JAKARTA. PGI.OR.ID. Perhelatan Konferensi Asia-Afrika (KAA) 2015 telah ditutup secara resmi oleh Presiden RI Joko Widodo, Kamis (23/4) malam, dan telah menghasilkan 3 dokumen penting yaitu Pesan Bandung 2015, Deklarasi penguatan kemitraan strategis Asia dan Afrika dan Deklarasi kemerdekaan Palestina.
Pesan Bandung berisi target-target yang harus dicapai serta rencana kerjasama yang akan dijalin negara Asia dan Afrika, mulai dari isu demokrasi, HAM, pemerintahan, sampai reformasi PBB. Juga mendorong tercapainya kerjasama yang saling menguntungkan agar dapat menjembatani kesenjangan pembangunan di kawasan dan merealisasikan kemerdekaan Palestina.
KAA mengirimkan pesan kepada dunia bahwa kondisi kehidupan dunia masih tidak seimbang dan jauh dari keadilan dan perdamaian.
Presiden Zimbabwe Robert Mugabe dalam pidato penutupnya menyoroti pentingnya kerjasama yang telah digagas sejak 1955 oleh negara-negara di Asia dan Afrika. “Konferensi Asia Afrika ini akan menjadi sejarah bagi kita. Dan orang-orang akan mendapatkan semangat Bandung seperti di tahun 1955,” ujar Mugabe.
Dalam pembukaan KAA, Mugabe mengatakan negara-negara di Asia dan Afrika telah menderita ketertinggalan dari negara-negara Barat karena penjajahan di masa lalu. Ia mengakui bahwa negara-negara Asia telah mampu berkembang lebih baik dari negara-negara Afrika setelah melewati masa penjajahan.

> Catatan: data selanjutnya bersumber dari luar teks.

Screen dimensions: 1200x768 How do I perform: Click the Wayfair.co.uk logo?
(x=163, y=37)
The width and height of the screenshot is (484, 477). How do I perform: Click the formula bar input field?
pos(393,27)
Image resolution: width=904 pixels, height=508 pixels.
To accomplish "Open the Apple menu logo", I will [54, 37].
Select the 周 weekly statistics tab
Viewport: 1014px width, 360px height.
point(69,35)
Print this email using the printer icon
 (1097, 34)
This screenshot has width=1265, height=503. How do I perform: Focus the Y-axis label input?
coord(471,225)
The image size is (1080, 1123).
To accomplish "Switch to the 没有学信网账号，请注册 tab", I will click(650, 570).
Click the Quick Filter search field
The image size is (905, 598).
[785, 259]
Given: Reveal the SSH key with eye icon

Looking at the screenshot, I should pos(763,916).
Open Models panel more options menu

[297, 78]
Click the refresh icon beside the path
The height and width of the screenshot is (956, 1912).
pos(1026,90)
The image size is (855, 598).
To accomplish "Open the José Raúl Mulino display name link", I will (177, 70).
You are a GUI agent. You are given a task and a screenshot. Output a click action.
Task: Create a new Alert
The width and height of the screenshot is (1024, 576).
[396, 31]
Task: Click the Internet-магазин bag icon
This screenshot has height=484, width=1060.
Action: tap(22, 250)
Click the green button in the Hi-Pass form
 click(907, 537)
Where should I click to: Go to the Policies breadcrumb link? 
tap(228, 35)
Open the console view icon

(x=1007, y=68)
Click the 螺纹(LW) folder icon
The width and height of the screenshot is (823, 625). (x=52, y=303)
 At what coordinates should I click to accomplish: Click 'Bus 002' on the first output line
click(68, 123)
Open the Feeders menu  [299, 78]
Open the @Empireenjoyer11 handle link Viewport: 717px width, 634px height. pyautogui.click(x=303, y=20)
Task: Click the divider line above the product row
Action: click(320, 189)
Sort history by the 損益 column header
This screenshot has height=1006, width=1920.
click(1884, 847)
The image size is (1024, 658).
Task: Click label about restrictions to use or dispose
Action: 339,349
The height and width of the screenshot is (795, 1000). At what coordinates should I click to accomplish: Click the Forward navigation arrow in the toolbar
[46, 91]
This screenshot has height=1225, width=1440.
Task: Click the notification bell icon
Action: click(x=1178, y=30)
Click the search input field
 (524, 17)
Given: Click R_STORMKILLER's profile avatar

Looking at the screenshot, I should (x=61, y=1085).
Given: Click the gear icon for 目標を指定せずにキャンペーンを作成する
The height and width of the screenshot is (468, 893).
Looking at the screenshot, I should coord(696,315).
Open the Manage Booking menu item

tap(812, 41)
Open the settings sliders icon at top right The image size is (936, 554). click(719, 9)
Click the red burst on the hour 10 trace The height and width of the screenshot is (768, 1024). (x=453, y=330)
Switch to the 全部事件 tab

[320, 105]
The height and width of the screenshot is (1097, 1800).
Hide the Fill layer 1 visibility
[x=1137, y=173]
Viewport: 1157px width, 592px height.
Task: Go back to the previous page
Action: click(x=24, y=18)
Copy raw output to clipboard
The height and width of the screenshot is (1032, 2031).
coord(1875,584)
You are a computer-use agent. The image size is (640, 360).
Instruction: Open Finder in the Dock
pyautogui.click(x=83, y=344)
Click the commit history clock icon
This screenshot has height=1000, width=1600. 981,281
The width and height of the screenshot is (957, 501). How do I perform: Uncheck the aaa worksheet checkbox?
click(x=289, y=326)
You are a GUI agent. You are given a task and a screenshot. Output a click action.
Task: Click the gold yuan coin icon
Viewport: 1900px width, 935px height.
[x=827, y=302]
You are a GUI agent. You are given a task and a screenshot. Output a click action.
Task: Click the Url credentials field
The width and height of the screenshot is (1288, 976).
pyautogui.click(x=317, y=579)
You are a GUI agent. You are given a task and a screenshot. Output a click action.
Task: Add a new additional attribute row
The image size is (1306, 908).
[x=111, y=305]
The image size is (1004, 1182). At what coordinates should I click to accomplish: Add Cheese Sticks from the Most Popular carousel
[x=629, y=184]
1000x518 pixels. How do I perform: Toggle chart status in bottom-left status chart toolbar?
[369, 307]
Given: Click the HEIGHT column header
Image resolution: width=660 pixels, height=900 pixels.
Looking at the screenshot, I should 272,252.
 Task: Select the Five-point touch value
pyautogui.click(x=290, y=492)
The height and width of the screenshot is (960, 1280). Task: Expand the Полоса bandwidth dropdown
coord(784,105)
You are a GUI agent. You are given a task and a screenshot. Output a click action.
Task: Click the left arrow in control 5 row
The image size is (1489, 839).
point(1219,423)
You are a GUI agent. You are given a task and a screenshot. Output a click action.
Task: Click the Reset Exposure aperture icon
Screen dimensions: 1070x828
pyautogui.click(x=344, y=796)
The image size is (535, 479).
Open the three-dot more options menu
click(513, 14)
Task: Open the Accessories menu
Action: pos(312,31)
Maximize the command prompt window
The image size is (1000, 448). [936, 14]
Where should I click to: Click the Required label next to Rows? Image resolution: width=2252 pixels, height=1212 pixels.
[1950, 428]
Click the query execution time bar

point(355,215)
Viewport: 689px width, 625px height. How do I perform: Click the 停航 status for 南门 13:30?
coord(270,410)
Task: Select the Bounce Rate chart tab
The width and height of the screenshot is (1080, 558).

Pendeta Dr. Henriette T. Hutabarat-Lebang Ketua Umum Persekutuan Gereja-gereja di Indonesia (PGI) yang hadir saat pembukaan KAA di JCC (22/4) dan pembukaan Konferensi Parlemen Asia Afrika di Gedung DPR RI (23/4) melihat, KAA telah menghidupkan kembali semangat solidaritas antara negara-negara di Asia dan Afrika yang pada masa lalu mengalami penderitaan, marginalisasi, dan kolonialisme.
“Sesudah 60 tahun ternyata semangat itu masih tetap relevan karena negara-negara Asia dan Afrika, bahkan seluruh dunia, tetap mengalami berbagai kemelut, bentuk-bentuk perbudakan yang baru sekalipun ekonomi berkembang, globalisasi meluas, tetapi tetap ada yang dikorbankan. Negara-negara di Asia dan Afrika disadarkan bahwa kita perlu membangun kembali solidaritas untuk membuat kawasan Asia dan Afrika ini menjadi kawasan yang damai dan sejahtera. Ini pesan yang utama,”katanya.
Selain itu, hasil positif dari KAA ini adalah bahwa negara-negara di Asia dan Afrika menyadari aksi terorisme dan radikalisme yang terjadi belakangan ini, bukan karena persoalan agama.
Semangat solidaritas, lanjut pendeta yang akrab disapa Pendeta Eri Lebang ini, semestinya juga mengingatkan gereja-gereja di Asia dan Afrika. Sebab itu, momentum kegiatan Sidang Raya Dewan Gereja Asia (CCA) akan berlangsung pada 20-27 Mei 2015, di Jakarta, mengangkat tema “Living Together in the Household of God” (Hidup Bersama dalam Rumah Tangga Allah). Melalui tema ini, bagaimana kita bersama dalam rumah tangga Allah, dengan berbagai latarbelakang agama, suku, maupun pola pikir, dapat merajut kehidupan bersama.
“Kita tidak bisa mementingkan diri sendiri. Ini juga berakar dalam pemahaman Kristen mengenai koinonia atau persekutuan kita yang menyaksikan kabar sukacita, persekutuan yang melayani orang lain terutama mereka yang tertindas dan terabaikan dalam masyarakat,” jelasnya.
Pendeta Eri Lebang berharap gereja-gereja di Asia dan Afrika juga dapat saling menopang dan membangun solidaritas di tengah-tengah ketidakadilan, kekerasan, dan konflik yang semakin merajalela.